Intravitreal bevacizumab (1.25 mg/0.05 ml) was injected into three eyes of three patients with previously untreated CNV secondary to posterior uveitis in this consecutive, interventional, non-comparative case series. Snellen best-corrected visual acuity (BCVA), level of intraocular inflammation, central macular thickness on optical coherence tomography, fluorescein angiographic characteristics, and complications were examined before and after treatment. The minimum follow-up time was five months.
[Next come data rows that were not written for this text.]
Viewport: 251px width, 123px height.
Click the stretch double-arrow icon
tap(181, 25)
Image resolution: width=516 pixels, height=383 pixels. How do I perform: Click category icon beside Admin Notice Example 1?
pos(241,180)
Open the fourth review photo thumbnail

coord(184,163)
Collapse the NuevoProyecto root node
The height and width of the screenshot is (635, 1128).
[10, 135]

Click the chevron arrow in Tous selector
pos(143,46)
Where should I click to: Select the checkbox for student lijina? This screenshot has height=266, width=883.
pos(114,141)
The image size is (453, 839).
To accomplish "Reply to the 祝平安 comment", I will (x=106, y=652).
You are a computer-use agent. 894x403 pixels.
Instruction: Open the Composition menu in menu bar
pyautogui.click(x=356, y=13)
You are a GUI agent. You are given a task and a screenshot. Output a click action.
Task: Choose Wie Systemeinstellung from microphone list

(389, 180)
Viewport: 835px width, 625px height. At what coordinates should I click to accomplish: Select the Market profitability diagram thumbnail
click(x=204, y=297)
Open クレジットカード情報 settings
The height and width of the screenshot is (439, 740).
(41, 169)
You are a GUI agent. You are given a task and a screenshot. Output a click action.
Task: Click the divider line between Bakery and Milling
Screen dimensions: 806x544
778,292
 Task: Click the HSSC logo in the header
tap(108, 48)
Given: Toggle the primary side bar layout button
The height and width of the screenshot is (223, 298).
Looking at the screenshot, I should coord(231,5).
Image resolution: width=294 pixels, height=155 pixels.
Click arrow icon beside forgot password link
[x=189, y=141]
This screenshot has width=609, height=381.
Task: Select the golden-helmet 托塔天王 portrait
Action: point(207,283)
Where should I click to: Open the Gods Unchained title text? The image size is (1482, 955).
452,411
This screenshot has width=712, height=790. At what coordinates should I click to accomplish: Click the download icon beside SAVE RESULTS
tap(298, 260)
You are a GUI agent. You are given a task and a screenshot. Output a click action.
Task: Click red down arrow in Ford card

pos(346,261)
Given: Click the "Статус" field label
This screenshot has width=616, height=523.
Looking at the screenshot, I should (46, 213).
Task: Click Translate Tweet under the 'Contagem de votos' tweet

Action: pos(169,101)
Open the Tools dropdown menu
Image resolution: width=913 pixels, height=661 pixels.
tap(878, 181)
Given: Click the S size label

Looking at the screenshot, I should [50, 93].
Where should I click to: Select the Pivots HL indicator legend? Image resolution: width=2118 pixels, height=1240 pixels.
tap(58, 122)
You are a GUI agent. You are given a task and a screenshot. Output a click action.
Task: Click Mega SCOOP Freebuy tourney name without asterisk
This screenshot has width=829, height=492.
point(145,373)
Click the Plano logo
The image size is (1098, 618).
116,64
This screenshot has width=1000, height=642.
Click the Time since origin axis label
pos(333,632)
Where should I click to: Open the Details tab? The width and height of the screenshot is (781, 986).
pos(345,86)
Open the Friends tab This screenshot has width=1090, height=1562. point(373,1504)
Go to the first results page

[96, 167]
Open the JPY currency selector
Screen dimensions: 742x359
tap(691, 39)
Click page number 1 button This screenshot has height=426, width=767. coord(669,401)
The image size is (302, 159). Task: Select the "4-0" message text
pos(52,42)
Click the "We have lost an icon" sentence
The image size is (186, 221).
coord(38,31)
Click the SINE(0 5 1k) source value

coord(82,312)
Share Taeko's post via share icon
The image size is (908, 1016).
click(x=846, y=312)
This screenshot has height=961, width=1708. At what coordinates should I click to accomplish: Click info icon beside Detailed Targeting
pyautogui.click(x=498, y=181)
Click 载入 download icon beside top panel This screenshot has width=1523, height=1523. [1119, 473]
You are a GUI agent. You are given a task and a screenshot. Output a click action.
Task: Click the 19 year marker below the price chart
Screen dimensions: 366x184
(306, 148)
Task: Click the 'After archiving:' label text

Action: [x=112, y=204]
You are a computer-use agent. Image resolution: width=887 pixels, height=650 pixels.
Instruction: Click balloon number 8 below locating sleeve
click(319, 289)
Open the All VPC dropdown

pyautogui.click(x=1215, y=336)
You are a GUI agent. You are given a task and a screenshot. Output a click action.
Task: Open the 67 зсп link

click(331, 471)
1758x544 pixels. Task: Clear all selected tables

The underlying diagnoses were punctate inner choroiditis (PIC) in two patients and multifocal choroiditis (MFC) in one patient. Mean follow-up was 12 months (range, 5 - 18 months). All patients had quiescent inflammatory disease at the time of injection and throughout the follow-up period. No patients were on immunomodulatory therapy for their underlying diagnoses. Two eyes received a single intravitreal bevacizumab injection and one eye received three injections. BCVA improved by two or more Snellen acuity lines in the two PIC patients (from 20/125 to 20/25 in one patient and from 20/125 to 20/60 in the second patient). BCVA worsened by one line in the patient with MFC (from 20/200 to 20/320). Central macular thickness improved in all patients from a pre-injection mean of 413 microns (range, 402 - 425 microns) to a post-injection mean of 258 microns (range, 203 - 324 microns). Leakage from the CNV decreased in all eyes. No injection complications were observed.
: In this small series of eyes with limited follow-up, intravitreal bevacizumab seems to be potentially efficacious and safe in eyes with subfoveal CNV secondary to posterior uveitis. Further evaluation in larger series with longer follow-up is needed to assess the long-term efficacy and safety in such cases.